Administrative Rules of Montana
Department 24 - LABOR AND INDUSTRY
Chapter 24.29 - WORKERS' COMPENSATION AND OCCUPATIONAL DISEASE
Subchapter 24.29.31 - Reopening of Closed Medical Benefits
Rule 24.29.3127 - PERIODIC REVIEW OF CERTAIN REOPENED MEDICAL BENEFITS

Universal Citation: MT Admin Rules 24.29.3127

Current through Register Vol. 18, September 20, 2024

(1) The department's medical director shall biennially review claims where medical benefits have been reopened in order to determine whether the previous recommendations should be changed.

(2) The department shall request the worker and the insurer deliver to the department claim records created since the prior medical review.
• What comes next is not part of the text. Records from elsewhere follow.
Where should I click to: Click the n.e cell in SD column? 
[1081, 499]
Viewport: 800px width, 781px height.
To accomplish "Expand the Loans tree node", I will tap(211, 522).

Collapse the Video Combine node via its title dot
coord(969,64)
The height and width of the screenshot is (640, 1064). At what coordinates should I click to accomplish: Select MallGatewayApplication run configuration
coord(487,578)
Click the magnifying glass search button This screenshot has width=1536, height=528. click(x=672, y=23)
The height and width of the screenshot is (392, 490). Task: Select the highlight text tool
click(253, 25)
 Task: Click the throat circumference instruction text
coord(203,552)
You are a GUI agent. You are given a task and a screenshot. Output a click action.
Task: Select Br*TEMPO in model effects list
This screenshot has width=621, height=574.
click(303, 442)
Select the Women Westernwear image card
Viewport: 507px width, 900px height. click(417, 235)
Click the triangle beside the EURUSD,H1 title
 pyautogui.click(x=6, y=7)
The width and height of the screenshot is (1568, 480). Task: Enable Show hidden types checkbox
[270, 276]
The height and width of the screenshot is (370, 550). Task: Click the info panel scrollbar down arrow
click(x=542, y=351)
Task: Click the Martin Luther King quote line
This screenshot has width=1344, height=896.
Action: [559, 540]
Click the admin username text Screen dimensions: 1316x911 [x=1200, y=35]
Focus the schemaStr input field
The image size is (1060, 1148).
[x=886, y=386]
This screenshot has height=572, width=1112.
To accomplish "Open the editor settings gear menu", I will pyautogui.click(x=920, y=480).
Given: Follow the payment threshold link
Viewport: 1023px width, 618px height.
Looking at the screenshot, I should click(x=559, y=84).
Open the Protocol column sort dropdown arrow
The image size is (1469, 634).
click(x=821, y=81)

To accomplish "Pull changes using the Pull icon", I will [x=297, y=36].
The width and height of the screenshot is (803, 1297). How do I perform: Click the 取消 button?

The department's request shall specify a deadline by which claim records must be received by the department.

(3) The biennial review will be based on the claim records previously submitted and the records sent pursuant to (2). If a party does not timely send updated claim records, the medical director shall base the review on the materials available.

(4) For parties which filed a joint petition for reopening and did not deliver claim records to the department with the initial petition:

(a) if the insurer agrees medical benefits should remain open until the next review, medical records are not required for periodic review and the department will acknowledge the continued concurrence for reopened medical benefits;

(b) if the insurer does not agree medical benefits should remain open until the next biennial review, they must notify the department and the other party within 14 days of notice of the review that they believe benefits should not continue and submit claim records. The medical director will conduct a review as set forth in [ARM 24.29.3105].

(5) Following the medical director's review, if the medical director believes there is reason to change the prior recommendation, the medical director shall:

(a) in cases where the original review was made by a medical review panel, convene a new medical review panel to review the updated claim records; or

(b) in cases where the original review was made solely by the medical director, only the medical director will review the updated claim records.

(6) Following completion of the periodic review, the medical director shall issue a report and make recommendations.